> Task
Taking the entries below from the top, restate each line exactly and end with the line containing "This screenshot has width=1600, height=900.".

[Stored dataset items]

_ _ _

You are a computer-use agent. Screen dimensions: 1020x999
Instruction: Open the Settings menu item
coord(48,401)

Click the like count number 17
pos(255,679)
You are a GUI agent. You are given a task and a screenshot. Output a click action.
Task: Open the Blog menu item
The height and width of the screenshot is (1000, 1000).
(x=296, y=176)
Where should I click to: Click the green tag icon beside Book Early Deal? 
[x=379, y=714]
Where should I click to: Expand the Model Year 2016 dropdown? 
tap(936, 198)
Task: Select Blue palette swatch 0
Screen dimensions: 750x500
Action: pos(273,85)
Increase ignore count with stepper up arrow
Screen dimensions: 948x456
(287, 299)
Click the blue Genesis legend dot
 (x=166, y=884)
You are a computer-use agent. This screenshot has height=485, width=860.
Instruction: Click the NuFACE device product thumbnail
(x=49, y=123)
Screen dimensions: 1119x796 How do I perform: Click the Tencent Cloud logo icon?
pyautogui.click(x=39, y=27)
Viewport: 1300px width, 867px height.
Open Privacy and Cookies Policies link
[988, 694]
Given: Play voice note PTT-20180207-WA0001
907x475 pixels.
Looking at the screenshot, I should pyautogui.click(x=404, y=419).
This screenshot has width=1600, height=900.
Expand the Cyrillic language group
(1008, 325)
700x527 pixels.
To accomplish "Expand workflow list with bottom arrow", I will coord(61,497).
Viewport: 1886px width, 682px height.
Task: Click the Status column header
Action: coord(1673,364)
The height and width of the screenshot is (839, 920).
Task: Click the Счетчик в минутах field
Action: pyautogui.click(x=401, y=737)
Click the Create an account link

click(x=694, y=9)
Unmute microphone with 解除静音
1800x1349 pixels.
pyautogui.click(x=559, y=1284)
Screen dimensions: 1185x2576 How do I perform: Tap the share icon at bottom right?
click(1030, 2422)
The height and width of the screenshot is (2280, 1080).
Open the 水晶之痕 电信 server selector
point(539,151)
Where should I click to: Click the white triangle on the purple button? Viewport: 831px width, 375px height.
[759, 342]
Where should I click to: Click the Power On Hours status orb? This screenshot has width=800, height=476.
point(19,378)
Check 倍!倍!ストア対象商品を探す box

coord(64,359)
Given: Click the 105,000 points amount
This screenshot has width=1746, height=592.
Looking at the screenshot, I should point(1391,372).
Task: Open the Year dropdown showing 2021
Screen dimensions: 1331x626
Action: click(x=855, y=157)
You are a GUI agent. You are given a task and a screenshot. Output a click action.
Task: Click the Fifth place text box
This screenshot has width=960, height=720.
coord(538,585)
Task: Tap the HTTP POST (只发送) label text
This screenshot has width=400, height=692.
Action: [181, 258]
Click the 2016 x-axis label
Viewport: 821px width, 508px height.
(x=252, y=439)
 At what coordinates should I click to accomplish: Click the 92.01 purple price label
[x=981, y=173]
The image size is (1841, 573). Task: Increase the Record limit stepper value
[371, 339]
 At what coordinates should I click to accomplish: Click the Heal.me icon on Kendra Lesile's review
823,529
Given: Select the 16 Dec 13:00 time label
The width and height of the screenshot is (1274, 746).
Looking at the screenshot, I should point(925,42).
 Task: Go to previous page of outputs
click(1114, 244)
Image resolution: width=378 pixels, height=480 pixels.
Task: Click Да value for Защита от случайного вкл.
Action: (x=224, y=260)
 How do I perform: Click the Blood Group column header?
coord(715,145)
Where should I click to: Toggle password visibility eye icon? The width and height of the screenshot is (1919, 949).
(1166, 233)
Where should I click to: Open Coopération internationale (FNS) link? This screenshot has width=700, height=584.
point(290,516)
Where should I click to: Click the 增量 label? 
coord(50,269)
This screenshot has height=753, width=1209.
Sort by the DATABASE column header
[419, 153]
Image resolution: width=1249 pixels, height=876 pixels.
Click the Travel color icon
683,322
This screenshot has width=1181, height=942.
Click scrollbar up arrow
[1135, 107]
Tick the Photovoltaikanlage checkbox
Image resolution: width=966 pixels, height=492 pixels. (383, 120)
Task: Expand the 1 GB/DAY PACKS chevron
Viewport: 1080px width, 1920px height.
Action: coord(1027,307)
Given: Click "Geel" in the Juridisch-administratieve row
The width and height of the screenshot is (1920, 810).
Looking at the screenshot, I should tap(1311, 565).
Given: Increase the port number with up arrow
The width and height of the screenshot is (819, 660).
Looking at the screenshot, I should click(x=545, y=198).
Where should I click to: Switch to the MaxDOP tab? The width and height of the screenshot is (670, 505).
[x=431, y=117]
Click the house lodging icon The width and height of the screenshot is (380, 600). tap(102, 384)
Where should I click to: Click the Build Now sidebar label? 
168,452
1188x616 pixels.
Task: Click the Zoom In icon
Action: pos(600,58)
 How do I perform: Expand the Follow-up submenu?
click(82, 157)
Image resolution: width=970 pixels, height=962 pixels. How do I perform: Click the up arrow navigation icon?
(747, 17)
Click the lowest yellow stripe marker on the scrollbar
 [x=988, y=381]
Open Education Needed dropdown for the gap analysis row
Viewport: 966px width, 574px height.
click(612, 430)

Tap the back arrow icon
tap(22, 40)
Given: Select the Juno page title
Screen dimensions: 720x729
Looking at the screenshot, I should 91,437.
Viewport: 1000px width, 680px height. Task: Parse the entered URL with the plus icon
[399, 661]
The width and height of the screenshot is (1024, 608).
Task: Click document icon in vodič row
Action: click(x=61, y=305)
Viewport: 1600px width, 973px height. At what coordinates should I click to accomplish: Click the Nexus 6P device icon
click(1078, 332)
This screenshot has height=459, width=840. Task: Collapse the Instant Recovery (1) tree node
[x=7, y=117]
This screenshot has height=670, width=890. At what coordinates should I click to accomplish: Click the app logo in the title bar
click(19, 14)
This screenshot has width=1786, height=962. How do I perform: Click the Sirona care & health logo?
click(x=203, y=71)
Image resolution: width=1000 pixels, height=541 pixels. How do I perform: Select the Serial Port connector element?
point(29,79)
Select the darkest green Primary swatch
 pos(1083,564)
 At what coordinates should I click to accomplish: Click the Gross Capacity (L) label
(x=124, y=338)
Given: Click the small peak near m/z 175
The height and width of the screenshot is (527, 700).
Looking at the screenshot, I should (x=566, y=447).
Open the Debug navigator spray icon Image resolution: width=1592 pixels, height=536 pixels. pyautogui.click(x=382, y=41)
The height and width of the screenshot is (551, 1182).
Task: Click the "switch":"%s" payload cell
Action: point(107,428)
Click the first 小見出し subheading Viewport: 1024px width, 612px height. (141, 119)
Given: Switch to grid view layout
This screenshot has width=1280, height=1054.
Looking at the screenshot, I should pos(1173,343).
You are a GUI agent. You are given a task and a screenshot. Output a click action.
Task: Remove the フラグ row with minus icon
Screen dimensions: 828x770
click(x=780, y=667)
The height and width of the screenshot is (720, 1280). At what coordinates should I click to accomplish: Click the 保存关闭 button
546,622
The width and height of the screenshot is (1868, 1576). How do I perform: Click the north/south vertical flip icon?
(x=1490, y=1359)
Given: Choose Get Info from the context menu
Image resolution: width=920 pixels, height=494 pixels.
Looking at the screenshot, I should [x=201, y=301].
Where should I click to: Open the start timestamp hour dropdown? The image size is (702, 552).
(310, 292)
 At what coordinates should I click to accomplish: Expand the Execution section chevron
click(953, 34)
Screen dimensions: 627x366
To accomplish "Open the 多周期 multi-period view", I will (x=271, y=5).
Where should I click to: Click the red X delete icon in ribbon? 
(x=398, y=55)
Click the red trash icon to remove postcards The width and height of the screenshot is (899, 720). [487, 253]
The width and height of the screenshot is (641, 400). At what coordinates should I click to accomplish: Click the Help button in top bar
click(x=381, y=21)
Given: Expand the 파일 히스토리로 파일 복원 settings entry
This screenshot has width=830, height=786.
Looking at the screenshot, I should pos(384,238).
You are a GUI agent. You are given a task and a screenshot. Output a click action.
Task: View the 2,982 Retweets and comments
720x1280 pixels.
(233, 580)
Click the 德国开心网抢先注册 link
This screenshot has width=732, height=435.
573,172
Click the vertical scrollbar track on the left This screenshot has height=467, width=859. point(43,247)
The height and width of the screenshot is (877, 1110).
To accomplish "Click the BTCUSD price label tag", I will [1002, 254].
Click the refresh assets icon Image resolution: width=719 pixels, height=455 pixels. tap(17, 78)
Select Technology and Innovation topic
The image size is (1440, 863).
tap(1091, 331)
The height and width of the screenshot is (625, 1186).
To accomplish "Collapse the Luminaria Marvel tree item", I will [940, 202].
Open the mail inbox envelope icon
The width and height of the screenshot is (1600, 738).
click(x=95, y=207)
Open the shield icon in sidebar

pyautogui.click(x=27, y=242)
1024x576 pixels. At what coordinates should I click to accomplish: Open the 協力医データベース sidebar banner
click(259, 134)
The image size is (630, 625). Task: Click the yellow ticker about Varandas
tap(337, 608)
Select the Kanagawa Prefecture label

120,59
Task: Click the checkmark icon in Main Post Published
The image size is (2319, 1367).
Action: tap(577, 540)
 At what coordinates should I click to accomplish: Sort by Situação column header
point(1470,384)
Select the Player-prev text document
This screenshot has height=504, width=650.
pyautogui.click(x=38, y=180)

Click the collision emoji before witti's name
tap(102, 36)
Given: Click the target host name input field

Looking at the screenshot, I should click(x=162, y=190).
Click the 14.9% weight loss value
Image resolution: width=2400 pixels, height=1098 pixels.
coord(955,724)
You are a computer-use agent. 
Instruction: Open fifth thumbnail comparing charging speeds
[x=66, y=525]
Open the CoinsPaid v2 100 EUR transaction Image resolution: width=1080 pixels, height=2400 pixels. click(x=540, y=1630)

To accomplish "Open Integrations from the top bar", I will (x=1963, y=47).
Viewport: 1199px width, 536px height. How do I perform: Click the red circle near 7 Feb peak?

_ _ _

> Response to this task
You are a computer-use agent. Screen dimensions: 1020x999
Instruction: Open the Settings menu item
coord(48,401)

Click the like count number 17
pos(255,679)
You are a GUI agent. You are given a task and a screenshot. Output a click action.
Task: Open the Blog menu item
The height and width of the screenshot is (1000, 1000).
(x=296, y=176)
Where should I click to: Click the green tag icon beside Book Early Deal? 
[x=379, y=714]
Where should I click to: Expand the Model Year 2016 dropdown? 
tap(936, 198)
Task: Select Blue palette swatch 0
Screen dimensions: 750x500
Action: pos(273,85)
Increase ignore count with stepper up arrow
Screen dimensions: 948x456
(287, 299)
Click the blue Genesis legend dot
 (x=166, y=884)
You are a computer-use agent. This screenshot has height=485, width=860.
Instruction: Click the NuFACE device product thumbnail
(x=49, y=123)
Screen dimensions: 1119x796 How do I perform: Click the Tencent Cloud logo icon?
pyautogui.click(x=39, y=27)
Viewport: 1300px width, 867px height.
Open Privacy and Cookies Policies link
[988, 694]
Given: Play voice note PTT-20180207-WA0001
907x475 pixels.
Looking at the screenshot, I should pyautogui.click(x=404, y=419).
This screenshot has width=1600, height=900.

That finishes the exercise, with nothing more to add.